Aviation Week Senior Propulsion Editor Guy Norris responds:

Hydrogen propulsion holds significant potential to reduce climate impact in flight by as much as 75% when used in engines for direct combustion and as much as 90% when used in fuel cells to power electrically driven hybrid engines or distributed propulsion systems. Although liquid hydrogen (LH₂) has three times the gravimetric energy density of jet fuel, it has a low volumetric density (approximately 2.4 kWh/liter compared with 10.4 kWh/liter for kerosene). This creates a huge challenge for aircraft designers because hydrogen fuel will require about four times the volume of jet fuel to carry the same onboard energy.

Even assuming lightweight tanks can be developed, the volumetric density issue means hydrogen propulsion will—at least for the near to mid-term—be best suited to smaller regional, short- and medium-range aircraft. Although hydrogen fuel is technically feasible for use in longer-range aircraft, the size of the fuel tanks would result in much longer or larger fuselages and greater energy demand, resulting in costs as much as 50% higher per passenger. For the longer term, however, it is possible that new volumetrically efficient airframe designs, such as blended wing body (BWB) configurations, would enable hydrogen to be considered for future long-range applications.

According to a recently published independent review of hydrogen-powered aviation prepared by McKinsey & Co. for the European Union’s Clean Sky 2 research initiative, developers are considering multiple options to enable fast-tracking service entry of hydrogen-powered aircraft so they could have a material impact on the climate before 2050. The initial evolutionary option is to develop versions of current tube-and-wing designs in which engines and fuel systems are adapted to run on LH₂.

For an Airbus A320/Boeing 737-size aircraft flying on typical ranges up to 1,100 nm (2,000 km), for example, the issue of fuel volume would be handled by stretching the fuselage to accommodate LH₂ tanks behind the passenger cabin. Power would be provided by a hybrid system that combines hydrogen-burning turbine engines sized for takeoff and climb with an 11-megawatt fuel cell to generate the bulk of power for cruise.

Compared with current aircraft, overall range would be about 25% shorter, and design speed would be reduced to about Mach 0.75, but carbon dioxide emissions would be zero while overall climate impact would be 70-80% less. Although cost per available seat-kilometer would be more than 20% greater, this would be partially offset by better energy efficiency.

Revolutionary options, while still including the addition of LH₂ tanks in the main fuselage, center on the development of fuel cells for commuter and regional aircraft. These would power a distributed propulsion system made up of electrically driven propulsors. However, this option would not meet the energy demands of medium- and long-range aircraft. Until BWB and other alternative configurations become available, the most realistic solutions will continue to be evolutions of existing airframes.

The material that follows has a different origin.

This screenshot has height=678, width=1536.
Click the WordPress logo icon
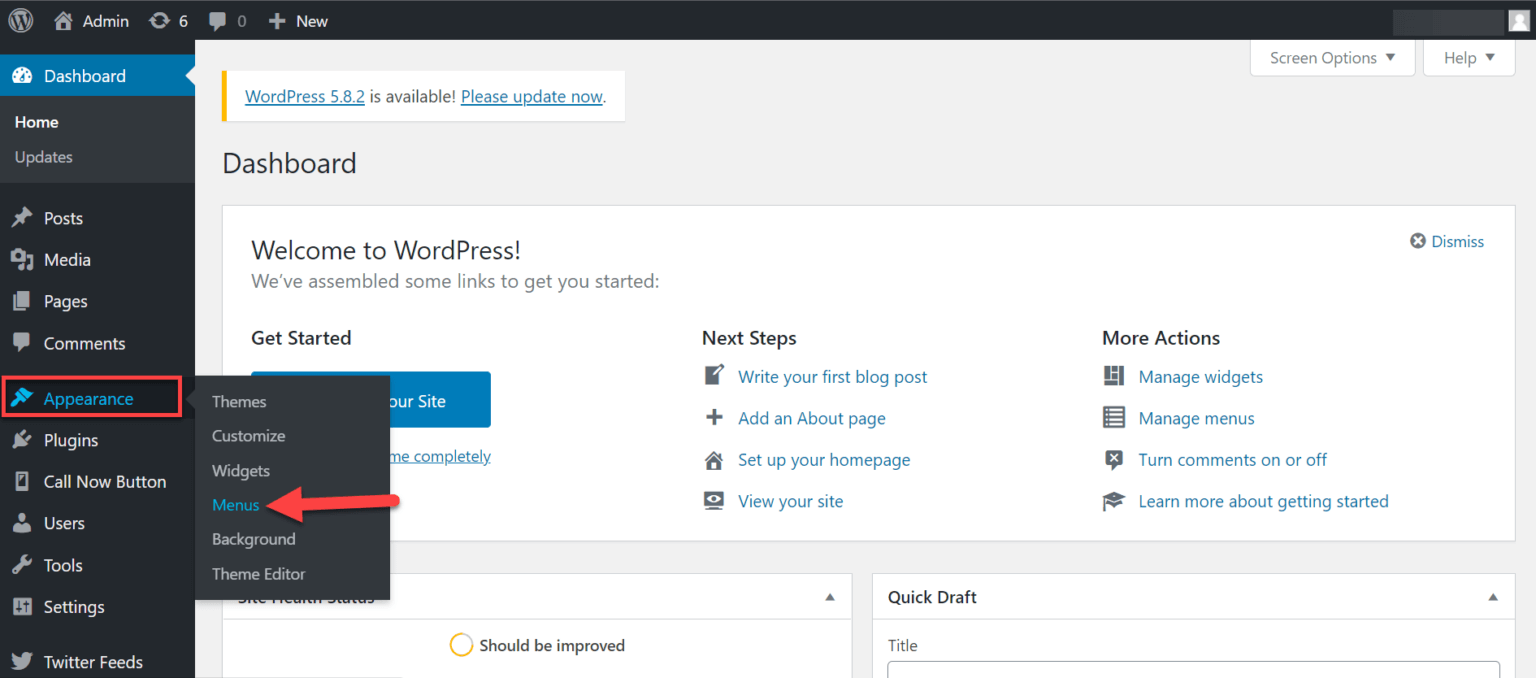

In these, large turbofan engines would be adapted to burn LH_2, and extra fuel tanks would be contained in extended fuselages.

The bottom line is that carrying an A320 or 737-800 passenger load in an A321- or 737-10-size fuselage may be economically and technically feasible, but the scaling effects make this increasingly challenging with larger airliners such as the A350 or 787. Fuel tank technology, therefore, is a critical pacing factor governing the speed and extent to which hydrogen power will be adopted. The McKinsey report indicates a 50% reduction will be necessary in overall LH₂ tank mass compared with current prototypes. Measured in terms of a gravimetric index (the weight of LH₂ fuel mass in relation to full weight of tank filled with maximum LH₂ load), a successful evolutionary short-range airliner will require an index of 35% while long range aircraft will require 38%. Only improvements of this scale, the report argues, will allow weight and volume to be reduced to the point  at which these concepts become operationally practical.